Terra Santa. Mons. Shomali: no al muro di Cremisan
Il Patriarcato Latino di Gerusalemme è "sorpreso" e "preoccupato" dal verdetto della
Commissione Speciale d'appello israeliana che di recente ha approvato la costruzione
del muro di separazione sulle terre della Valle di Cremisan. Tale decisione - riporta
l'agenzia AsiaNews - creerà difficoltà alla popolazione all'educazione dei giovani.
A Cremisan sorgono due conventi salesiani, uno maschile e uno femminile, scuole, formazione
agricola ed aiuto agli abitanti del villaggio cristiano di Beit Jala all'interno dei
Territori palestinesi. Con la costruzione del muro, il convento delle religiose si
troverà sul lato palestinese, circondando su tre lati l'edificio e la scuola primaria
annessa, lasciando in territorio israeliano la maggior parte delle terre che servono
all'apprendimento di tecniche agricole. In più, la separazione del territorio, costringerà
oltre 450 giovani palestinesi a frequentare un istituto dall'aspetto di una prigione
e circondato da posti di blocco militari. Intervistato da AsiaNews, mons. Shomali,
vescovo ausiliare di Gerusalemme, sottolinea che le ragioni a favore della costruzione
del muro sono deboli e imprecise. "La sicurezza di Israele - afferma il prelato -
può essere garantita anche allontanando il muro o trovando soluzioni alternative".

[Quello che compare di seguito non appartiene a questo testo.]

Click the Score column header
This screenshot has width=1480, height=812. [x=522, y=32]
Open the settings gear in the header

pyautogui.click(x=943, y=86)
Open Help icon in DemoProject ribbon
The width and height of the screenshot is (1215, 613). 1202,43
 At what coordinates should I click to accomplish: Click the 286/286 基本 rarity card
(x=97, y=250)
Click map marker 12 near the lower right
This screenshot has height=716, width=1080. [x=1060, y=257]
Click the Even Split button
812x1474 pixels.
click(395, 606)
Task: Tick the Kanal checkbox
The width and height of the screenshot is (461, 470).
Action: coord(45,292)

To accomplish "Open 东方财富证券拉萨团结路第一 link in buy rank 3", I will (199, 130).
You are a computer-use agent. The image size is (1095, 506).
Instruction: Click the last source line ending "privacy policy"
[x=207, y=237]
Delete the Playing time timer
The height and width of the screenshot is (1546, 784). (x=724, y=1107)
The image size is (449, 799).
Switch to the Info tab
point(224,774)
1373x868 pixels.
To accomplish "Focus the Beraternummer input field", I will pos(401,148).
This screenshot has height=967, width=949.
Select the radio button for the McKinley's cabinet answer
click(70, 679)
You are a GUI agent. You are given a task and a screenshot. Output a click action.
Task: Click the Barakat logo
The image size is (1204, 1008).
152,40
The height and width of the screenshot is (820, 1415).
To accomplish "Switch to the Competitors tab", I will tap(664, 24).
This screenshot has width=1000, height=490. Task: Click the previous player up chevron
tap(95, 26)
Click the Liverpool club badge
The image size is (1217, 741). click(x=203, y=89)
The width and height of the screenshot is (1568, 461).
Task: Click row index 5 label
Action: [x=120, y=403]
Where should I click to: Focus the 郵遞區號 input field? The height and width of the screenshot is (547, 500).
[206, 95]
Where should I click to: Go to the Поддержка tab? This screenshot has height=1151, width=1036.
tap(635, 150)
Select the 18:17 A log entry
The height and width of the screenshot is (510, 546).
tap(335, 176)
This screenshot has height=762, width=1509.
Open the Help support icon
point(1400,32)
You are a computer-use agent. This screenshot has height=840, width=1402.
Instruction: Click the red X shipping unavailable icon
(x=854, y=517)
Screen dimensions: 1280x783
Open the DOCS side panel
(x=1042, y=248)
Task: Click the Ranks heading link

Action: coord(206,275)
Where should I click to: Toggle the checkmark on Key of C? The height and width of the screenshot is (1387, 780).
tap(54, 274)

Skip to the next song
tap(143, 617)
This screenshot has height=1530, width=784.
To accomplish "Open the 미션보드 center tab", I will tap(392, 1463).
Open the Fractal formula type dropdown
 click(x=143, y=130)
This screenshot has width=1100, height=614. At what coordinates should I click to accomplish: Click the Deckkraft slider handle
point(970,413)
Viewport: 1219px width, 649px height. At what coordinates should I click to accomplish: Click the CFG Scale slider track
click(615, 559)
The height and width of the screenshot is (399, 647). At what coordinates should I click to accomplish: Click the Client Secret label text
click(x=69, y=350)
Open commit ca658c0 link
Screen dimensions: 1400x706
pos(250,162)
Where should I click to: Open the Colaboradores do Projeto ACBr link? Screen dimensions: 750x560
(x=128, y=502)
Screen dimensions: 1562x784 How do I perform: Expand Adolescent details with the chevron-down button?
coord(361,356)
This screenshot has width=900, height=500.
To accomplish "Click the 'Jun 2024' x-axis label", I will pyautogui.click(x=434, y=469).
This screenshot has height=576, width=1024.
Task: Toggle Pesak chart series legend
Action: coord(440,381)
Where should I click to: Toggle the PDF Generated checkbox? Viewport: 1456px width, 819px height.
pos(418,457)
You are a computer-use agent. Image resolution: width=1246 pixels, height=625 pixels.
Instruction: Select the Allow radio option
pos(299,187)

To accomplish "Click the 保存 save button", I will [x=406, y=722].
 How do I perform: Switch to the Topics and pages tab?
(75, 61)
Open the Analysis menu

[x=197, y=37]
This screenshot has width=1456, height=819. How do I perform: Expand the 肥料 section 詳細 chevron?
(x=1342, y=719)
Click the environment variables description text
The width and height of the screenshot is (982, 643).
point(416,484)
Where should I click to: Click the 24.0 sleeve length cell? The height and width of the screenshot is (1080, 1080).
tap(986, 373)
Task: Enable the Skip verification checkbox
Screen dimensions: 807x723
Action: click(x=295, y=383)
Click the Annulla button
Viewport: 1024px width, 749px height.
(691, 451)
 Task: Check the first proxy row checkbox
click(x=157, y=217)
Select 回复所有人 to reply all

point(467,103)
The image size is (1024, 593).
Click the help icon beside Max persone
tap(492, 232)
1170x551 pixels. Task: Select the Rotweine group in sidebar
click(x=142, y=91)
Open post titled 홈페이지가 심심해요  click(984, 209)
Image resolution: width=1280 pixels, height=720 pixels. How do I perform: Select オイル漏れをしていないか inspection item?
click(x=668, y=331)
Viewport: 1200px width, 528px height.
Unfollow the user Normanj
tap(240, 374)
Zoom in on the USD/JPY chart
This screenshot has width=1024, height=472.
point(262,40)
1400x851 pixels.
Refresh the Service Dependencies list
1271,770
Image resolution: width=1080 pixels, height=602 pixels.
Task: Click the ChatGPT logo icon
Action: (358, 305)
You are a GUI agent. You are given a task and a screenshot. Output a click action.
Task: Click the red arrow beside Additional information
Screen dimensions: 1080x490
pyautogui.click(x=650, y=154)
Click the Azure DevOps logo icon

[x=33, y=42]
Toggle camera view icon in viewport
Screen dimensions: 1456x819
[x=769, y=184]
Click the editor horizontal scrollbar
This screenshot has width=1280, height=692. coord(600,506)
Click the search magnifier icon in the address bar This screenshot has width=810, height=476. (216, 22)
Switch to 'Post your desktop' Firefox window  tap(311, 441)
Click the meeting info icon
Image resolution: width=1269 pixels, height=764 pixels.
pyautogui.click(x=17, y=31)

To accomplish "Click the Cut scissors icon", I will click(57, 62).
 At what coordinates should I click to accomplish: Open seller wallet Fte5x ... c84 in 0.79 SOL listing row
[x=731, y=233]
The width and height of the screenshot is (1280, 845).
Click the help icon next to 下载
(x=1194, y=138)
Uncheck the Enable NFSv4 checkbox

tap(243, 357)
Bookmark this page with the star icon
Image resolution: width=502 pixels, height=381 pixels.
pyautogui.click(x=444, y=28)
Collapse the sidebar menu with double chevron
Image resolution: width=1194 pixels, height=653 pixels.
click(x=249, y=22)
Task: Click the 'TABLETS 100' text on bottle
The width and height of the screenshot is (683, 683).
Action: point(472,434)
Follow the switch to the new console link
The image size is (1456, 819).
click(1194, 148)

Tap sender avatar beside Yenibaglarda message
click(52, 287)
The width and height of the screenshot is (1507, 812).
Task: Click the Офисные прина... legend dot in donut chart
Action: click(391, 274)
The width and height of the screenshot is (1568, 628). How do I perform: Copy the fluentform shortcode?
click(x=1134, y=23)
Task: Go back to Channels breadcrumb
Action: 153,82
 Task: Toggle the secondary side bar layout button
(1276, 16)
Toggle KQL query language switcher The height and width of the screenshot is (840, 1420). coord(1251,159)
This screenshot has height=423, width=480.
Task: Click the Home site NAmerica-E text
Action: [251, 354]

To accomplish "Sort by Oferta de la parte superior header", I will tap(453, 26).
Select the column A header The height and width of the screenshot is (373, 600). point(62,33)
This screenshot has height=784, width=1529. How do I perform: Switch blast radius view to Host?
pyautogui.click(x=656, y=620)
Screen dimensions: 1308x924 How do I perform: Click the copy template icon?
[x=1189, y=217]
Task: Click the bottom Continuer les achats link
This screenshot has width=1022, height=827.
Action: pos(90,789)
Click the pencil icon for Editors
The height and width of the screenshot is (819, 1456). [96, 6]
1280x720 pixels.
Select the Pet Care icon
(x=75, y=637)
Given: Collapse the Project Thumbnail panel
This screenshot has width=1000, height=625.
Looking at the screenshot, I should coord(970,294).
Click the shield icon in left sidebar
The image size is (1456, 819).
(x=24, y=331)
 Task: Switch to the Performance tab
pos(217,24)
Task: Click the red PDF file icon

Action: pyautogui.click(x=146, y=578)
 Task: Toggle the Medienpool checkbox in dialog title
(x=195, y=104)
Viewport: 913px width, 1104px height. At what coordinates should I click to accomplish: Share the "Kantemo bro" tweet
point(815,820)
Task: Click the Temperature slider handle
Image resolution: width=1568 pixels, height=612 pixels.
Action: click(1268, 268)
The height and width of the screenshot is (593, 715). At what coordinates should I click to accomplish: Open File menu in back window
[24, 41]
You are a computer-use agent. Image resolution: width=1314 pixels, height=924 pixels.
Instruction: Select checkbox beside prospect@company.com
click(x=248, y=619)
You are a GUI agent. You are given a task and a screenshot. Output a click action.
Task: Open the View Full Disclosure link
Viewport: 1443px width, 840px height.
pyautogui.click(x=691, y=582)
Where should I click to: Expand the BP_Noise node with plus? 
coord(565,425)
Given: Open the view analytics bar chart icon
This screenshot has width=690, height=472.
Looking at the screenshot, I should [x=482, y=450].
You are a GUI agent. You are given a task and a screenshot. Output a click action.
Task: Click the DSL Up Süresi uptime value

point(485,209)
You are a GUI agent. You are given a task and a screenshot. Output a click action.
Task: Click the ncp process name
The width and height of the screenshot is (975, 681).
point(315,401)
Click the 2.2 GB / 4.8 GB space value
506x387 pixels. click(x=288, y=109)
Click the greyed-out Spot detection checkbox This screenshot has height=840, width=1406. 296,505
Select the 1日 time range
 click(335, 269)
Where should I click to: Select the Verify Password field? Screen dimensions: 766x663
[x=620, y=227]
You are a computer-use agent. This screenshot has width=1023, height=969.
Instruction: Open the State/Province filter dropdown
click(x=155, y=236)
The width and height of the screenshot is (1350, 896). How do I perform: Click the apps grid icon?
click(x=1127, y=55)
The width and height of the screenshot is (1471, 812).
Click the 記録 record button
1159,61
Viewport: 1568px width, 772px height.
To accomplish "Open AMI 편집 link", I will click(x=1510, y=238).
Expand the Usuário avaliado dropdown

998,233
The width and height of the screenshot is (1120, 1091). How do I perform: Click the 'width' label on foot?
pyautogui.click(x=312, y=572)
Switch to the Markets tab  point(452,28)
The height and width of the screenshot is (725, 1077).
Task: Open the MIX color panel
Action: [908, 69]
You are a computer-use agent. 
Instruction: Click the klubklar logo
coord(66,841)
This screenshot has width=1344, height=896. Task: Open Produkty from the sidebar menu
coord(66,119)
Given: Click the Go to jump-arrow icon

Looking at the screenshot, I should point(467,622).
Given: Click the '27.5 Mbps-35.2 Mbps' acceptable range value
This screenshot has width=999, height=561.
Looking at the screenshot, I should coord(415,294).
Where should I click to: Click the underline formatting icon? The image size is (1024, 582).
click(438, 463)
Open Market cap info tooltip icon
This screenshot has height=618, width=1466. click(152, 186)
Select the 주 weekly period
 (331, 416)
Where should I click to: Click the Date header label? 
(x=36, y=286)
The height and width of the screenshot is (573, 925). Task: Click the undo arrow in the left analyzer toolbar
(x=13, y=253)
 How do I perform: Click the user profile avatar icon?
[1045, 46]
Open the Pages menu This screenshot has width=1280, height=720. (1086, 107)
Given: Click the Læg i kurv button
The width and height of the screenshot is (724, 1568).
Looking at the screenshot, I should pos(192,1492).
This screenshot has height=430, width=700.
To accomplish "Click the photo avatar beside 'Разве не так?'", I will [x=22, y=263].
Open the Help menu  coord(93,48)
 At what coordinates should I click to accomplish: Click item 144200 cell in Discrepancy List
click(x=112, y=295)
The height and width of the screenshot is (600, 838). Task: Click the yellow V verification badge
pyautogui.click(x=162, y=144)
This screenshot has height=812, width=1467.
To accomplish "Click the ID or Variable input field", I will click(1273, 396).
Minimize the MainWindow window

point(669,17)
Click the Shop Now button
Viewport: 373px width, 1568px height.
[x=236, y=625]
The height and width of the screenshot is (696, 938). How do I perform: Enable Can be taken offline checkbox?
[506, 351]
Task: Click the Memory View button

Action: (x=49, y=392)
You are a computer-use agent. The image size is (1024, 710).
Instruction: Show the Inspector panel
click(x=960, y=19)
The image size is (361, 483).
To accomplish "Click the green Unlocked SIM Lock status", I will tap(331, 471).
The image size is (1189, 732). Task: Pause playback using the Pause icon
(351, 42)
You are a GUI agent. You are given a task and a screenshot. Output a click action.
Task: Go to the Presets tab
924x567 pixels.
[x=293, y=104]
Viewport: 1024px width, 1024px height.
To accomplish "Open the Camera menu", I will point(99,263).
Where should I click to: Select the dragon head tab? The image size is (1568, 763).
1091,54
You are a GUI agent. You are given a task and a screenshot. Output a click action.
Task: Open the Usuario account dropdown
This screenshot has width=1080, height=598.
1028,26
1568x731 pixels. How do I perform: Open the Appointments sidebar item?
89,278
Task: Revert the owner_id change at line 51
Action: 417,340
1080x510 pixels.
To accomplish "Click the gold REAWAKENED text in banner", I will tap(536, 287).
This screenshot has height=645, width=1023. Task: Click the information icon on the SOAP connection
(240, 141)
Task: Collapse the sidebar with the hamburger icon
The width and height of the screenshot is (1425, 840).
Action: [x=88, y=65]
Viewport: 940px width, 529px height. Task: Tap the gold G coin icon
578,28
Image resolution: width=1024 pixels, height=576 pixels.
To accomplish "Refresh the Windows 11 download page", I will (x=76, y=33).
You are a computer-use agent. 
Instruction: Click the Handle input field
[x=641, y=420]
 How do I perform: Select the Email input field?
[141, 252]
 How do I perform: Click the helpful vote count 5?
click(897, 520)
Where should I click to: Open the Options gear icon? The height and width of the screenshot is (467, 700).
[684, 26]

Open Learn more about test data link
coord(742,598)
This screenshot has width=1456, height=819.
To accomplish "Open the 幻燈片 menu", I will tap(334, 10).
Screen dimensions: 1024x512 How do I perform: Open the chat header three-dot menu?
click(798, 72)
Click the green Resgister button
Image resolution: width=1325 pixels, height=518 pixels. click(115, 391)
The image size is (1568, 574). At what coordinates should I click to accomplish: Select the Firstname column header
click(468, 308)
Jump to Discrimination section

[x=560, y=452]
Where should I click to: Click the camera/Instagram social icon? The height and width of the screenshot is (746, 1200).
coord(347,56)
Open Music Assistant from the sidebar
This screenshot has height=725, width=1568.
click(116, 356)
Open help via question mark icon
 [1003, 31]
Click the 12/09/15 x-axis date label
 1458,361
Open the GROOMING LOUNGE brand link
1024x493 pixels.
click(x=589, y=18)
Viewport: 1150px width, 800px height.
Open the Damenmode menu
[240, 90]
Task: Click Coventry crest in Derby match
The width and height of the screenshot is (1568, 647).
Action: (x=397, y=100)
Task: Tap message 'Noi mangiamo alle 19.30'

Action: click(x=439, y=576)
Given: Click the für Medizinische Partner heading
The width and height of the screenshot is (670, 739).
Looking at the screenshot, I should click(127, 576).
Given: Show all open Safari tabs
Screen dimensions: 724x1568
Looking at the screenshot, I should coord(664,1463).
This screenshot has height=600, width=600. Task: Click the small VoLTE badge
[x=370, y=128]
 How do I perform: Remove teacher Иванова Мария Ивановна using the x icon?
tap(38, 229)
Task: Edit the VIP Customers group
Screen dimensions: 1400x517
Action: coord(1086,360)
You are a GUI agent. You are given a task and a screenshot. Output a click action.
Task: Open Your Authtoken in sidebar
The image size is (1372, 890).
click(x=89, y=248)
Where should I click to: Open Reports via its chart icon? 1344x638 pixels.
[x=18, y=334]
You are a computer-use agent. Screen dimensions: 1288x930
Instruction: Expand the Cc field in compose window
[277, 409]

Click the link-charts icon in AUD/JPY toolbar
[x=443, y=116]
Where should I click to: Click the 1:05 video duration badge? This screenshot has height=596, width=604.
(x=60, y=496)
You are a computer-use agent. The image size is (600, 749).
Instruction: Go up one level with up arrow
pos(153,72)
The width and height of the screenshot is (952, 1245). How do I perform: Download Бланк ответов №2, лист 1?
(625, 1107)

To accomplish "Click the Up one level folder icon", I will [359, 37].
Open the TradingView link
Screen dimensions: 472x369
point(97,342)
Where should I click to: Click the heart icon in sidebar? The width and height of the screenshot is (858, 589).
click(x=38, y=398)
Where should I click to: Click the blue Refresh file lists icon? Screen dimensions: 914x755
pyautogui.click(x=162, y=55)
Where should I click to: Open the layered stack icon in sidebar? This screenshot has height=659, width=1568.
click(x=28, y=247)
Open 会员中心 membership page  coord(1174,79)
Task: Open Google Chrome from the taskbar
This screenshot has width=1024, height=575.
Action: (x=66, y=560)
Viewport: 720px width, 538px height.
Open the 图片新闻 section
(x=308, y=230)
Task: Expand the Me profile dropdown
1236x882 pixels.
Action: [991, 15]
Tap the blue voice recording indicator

"Inoltre - aggiunge - per le autorità il percorso non si può modificare perché il
muro è già stato completato". In attesa del verdetto, infatti, il governo israeliano
aveva continuato la costruzione della recinzione lasciando vuoti gli 1,5 km che passano
nella proprietà dei salesiani. Mons. Shomali sostiene che in questo modo Israele fa
valere un nuovo diritto, violando le stesse leggi israeliane. "Per cambiare la decisione
- dichiara il vescovo - il Patriarcato, la comunità salesiana di Cremisan e gli abitanti
cristiani di Beit Jala hanno sempre utilizzato mezzi moderati e non violenti, compresa
la preghiera. Lo Stato di Israele deve riconoscere tale comportamento pacifico". Approvata
lo scorso 24 aprile, la soluzione rappresenta il punto d'arrivo di una battaglia legale
in corso da sette anni. Per le autorità israeliane il tracciato alternativo rappresenta
un compromesso ragionevole tra le esigenze di sicurezza di Israele e le istanze della
libertà di religione e di educazione a cui avevano fatto appello i rappresentanti
legali del convento. Lo scorso 26 aprile, la St. Yves Society, organizzazione cattolica
per i diritti umani ed estensore di una causa legale anche a nome dell'Assemblea dei
vescovi catolici di Terra Santa, ha diffuso un comunicato in cui ribadisce "l'ingiustizia
del provvedimento". (R.P.)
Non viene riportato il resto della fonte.